A Modality Component MUST be in Unregistered state if the system's rules command the unregistration and the Modality Component is no longer authorized to interact with the system (for example if it has to update its access credentials).
A Modality Component MUST be in Unavailable state when it has a failure, or when it is unregistered and it does not update its registration, or when it lacks of resources or must reload them. In short, when the Modality Component is no more able to correctly ensure its task.
The following list shows the flow between these nine states:
The component MUST pass from the ALIVE state to Loading, Registering or Available state.
The component MUST pass from the LOADING state to Registering or Available state.
The component MUST pass from the REGISTERING state only to Available state.
The component MUST pass from the AVAILABLE state to Idle, Busy Waiting or Unavailable state.
The component MUST pass from the IDLE state to Busy Waiting, Processing or Unavailable state.
The component MUST pass from the BUSY WAITING state to Processing, Idle, Unregistered or Unavailable state.
The component MUST pass from the PROCESSING state to Processing, Idle or Unavailable state.
The component MUST pass from the UNREGISTERED state only to Unavailable state.

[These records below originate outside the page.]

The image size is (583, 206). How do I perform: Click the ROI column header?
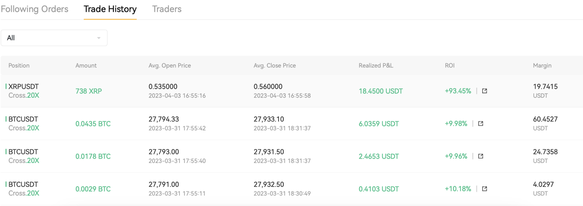pyautogui.click(x=450, y=66)
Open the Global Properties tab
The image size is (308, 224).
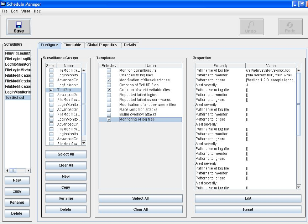click(x=102, y=45)
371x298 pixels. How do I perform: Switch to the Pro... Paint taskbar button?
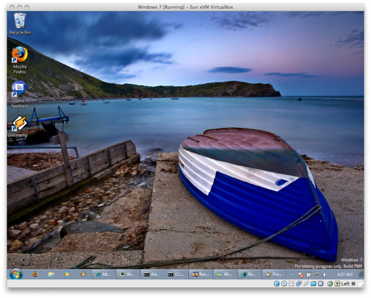click(x=274, y=274)
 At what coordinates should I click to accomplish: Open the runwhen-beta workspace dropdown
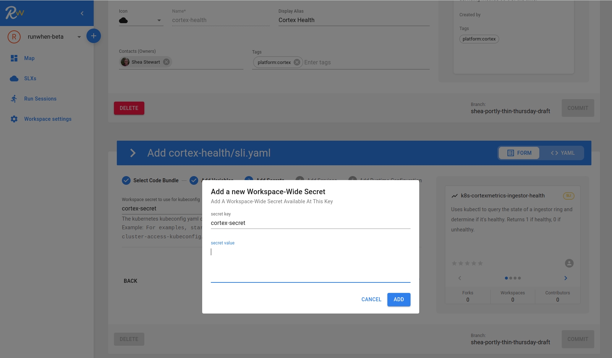tap(79, 37)
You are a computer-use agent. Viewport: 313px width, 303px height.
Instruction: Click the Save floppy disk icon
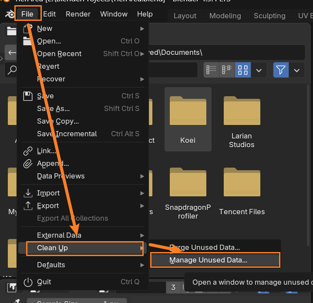(x=28, y=96)

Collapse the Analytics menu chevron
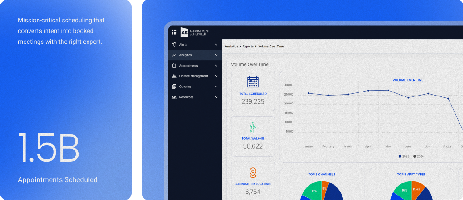(216, 55)
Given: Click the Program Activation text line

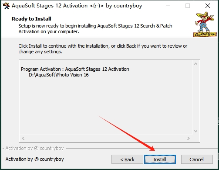Looking at the screenshot, I should (75, 69).
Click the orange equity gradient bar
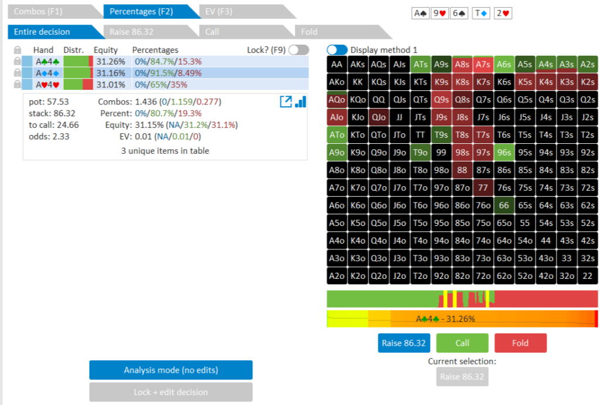This screenshot has width=600, height=405. pyautogui.click(x=462, y=319)
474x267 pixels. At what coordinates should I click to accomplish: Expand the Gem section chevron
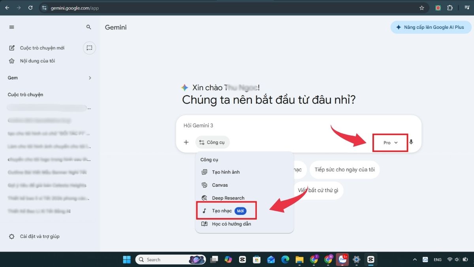[x=89, y=78]
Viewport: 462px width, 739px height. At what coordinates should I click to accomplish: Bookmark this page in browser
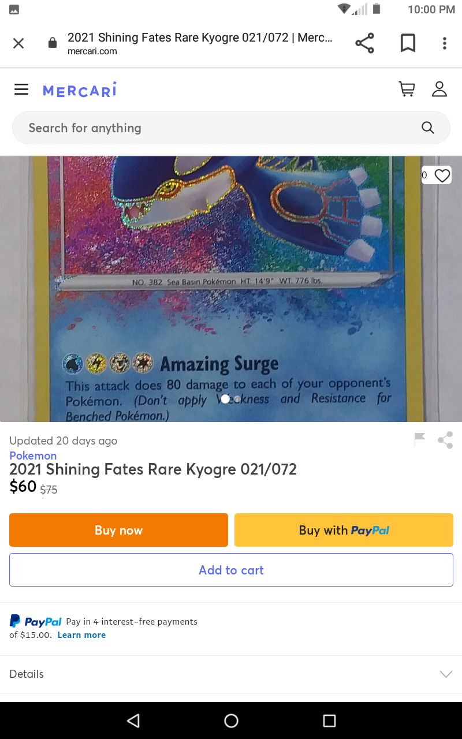408,43
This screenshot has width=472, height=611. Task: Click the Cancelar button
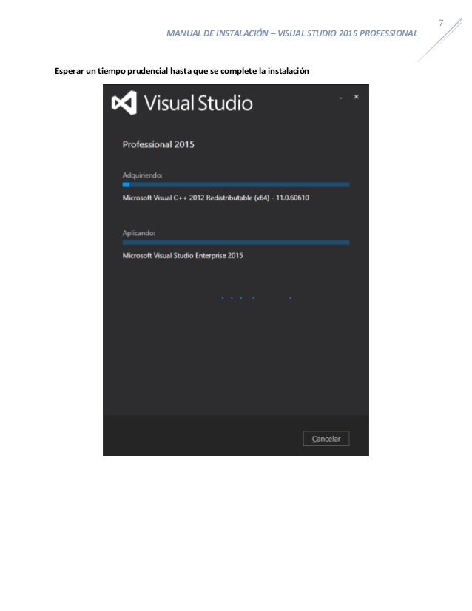pyautogui.click(x=326, y=439)
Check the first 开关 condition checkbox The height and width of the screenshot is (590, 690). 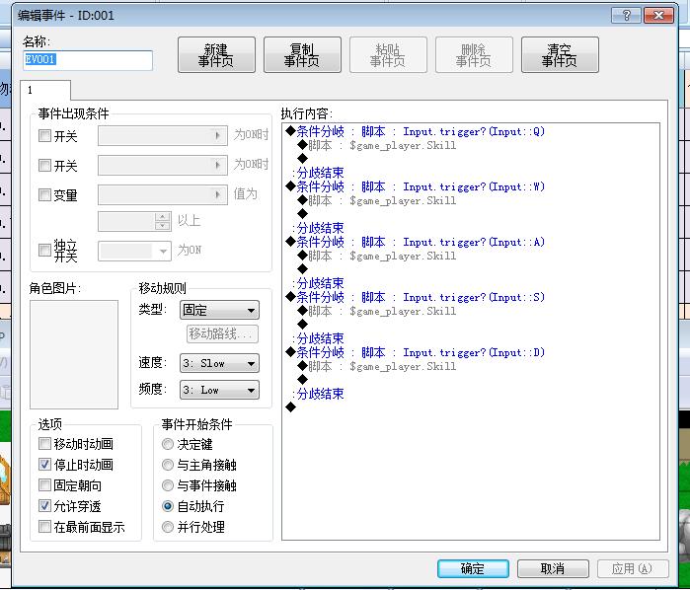pyautogui.click(x=44, y=135)
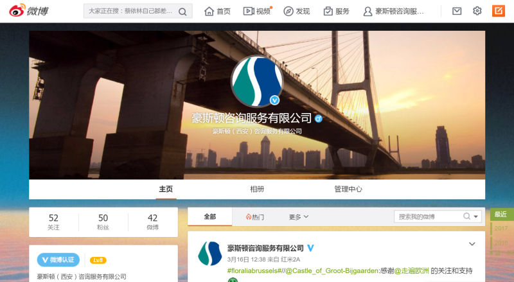Select the 热门 hot posts filter

pos(254,217)
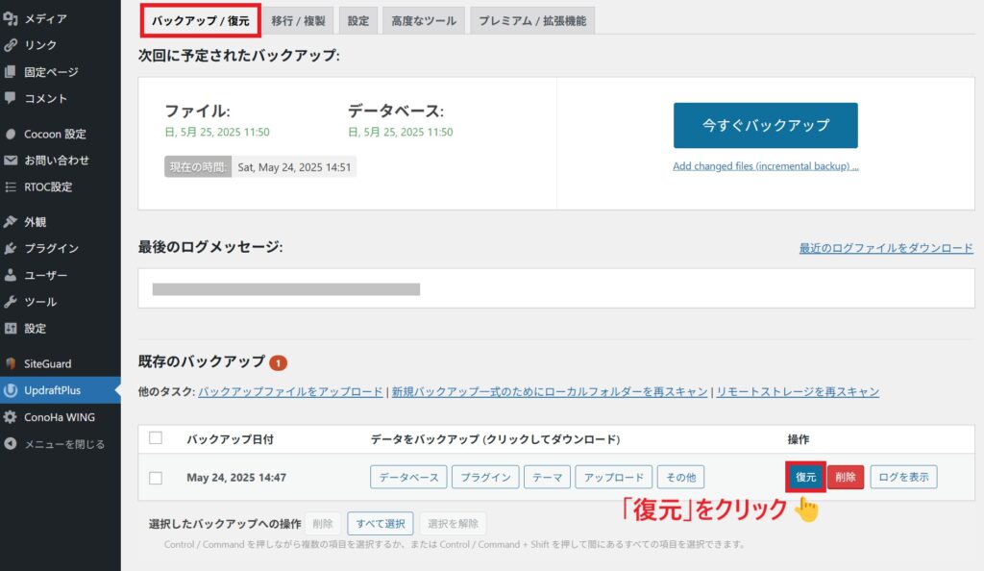This screenshot has height=571, width=984.
Task: Open Appearance via paintbrush icon
Action: pos(11,222)
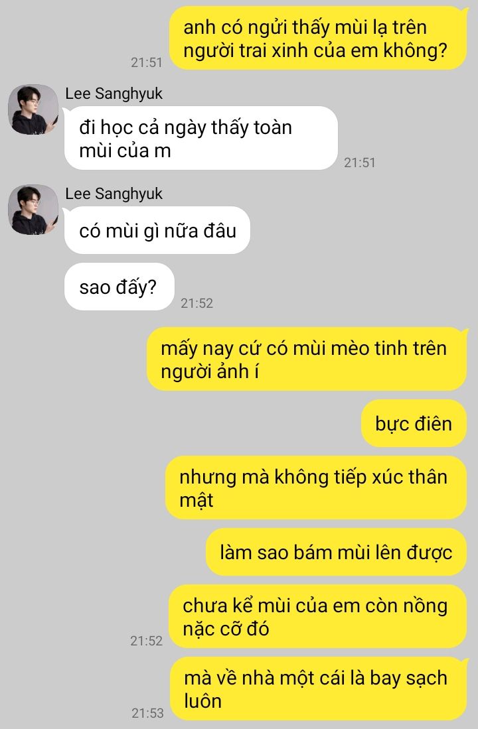
Task: Tap the message "anh có ngửi thấy mùi lạ"
Action: tap(318, 38)
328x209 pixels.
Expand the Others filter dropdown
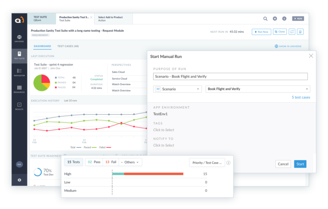click(x=130, y=162)
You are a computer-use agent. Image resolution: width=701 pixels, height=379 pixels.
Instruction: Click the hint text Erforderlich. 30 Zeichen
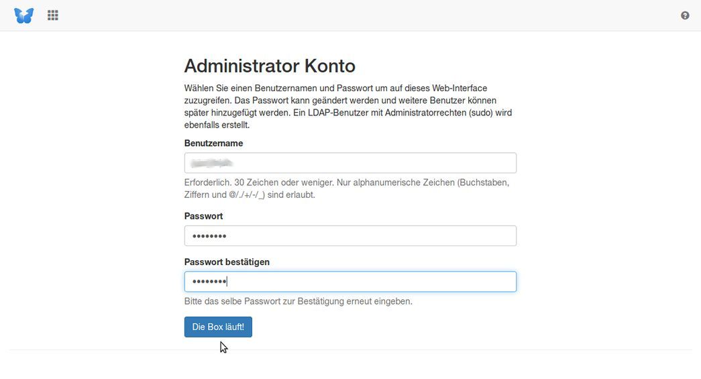pos(347,188)
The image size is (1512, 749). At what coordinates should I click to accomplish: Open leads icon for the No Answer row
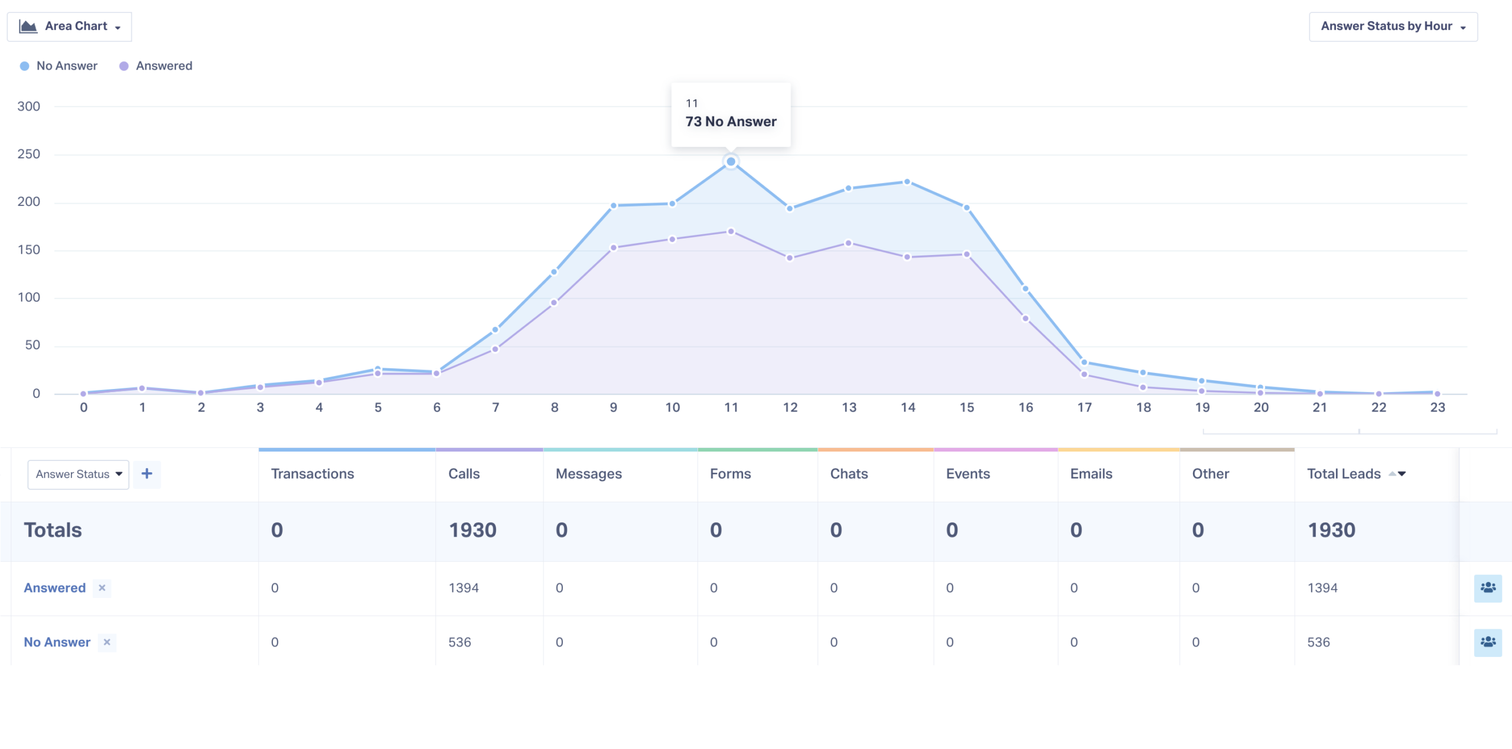[1488, 642]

Some examples of this flow between the states are:- Unauthorized Component
ALIVE | AVAILABLE | BUSY WAITING | UNREGISTERED | UNAVAILABLE |
First the Modality Component announces that it is ALIVE and declares its AVAILABLE state to the system. After sending this announcement, the Modality Component enters the BUSY WAITING state, waiting a response from the system. The system does not allow the Modality Component to continue joining the system (it is no more authorized to join the system), then the Component pass to an UNREGISTERED state, and becomes UNAVAILABLE. |
- Failure of a Registered Component
ALIVE | REGISTERING | AVAILABLE | IDLE | PROCESSING | UNAVAILABLE |
The Modality Component is ALIVE and announces its address and port to the Resources Manager which registers this data allowing the component to pass to the REGISTERED state. The Modality Component passes to the AVAILABLE state. When the system is ready to interact with a user, the Modality Component passes to the IDLE state, waiting for a user action. If the user interacts with the Modality Component it passes to a PROCESSING state, but then, the current process fails and the component becomes UNAVAILABLE. |
- Unavailability of a Registered Component
ALIVE | REGISTERING | AVAILABLE | IDLE | PROCESSING | BUSY WAITING | UNAVAILABLE |
The Modality Component is ALIVE and announces its address and port. It is allowed to pass to the REGISTERED state. The Modality Component passes to the AVAILABLE state. When the system is ready to interact with a user, the Modality Component passes to the IDLE state, waiting for a user action. The user interacts with the Modality Component it passes to a PROCESSING state. The process needs an exchange with another component on the system, then it waits for a response. After a certain time with no response (or after a response making impossible to continue the process), the current process fails and the component becomes UNAVAILABLE. |
- Registration of a Component needing multimodal resources
ALIVE | LOADING | REGISTERING | AVAILABLE | IDLE | PROCESSING | BUSY WAITING | PROCESSING | IDLE |
The Modality Component is ALIVE. It needs to load some resources, passing on LOADING state. Then the Modality Component announces its address, port and resources and is allowed to pass to the REGISTERED state. The Modality Component passes to the AVAILABLE state. When the system is ready to interact with a user, the Modality Component passes to the IDLE state, waiting for a user action. The user interacts with the Modality Component, it passes to a PROCESSING state. The process communicates with another component on the system, and receives a response. The process ends and then the Modality Component returns to its IDLE state to wait for another user interaction. |
A boolean-valued attribute indicating whether the state of the Modality Component will be automatically updated by UpdateNotification events or whether the Modality Component will keep sending UpdateNotification events in the future without waiting for another CheckUpdateRequest event. If the Resources Manager is temporarily unavailable the Modality Component will continue to send messages according with the last interval defined by the last timeout information received.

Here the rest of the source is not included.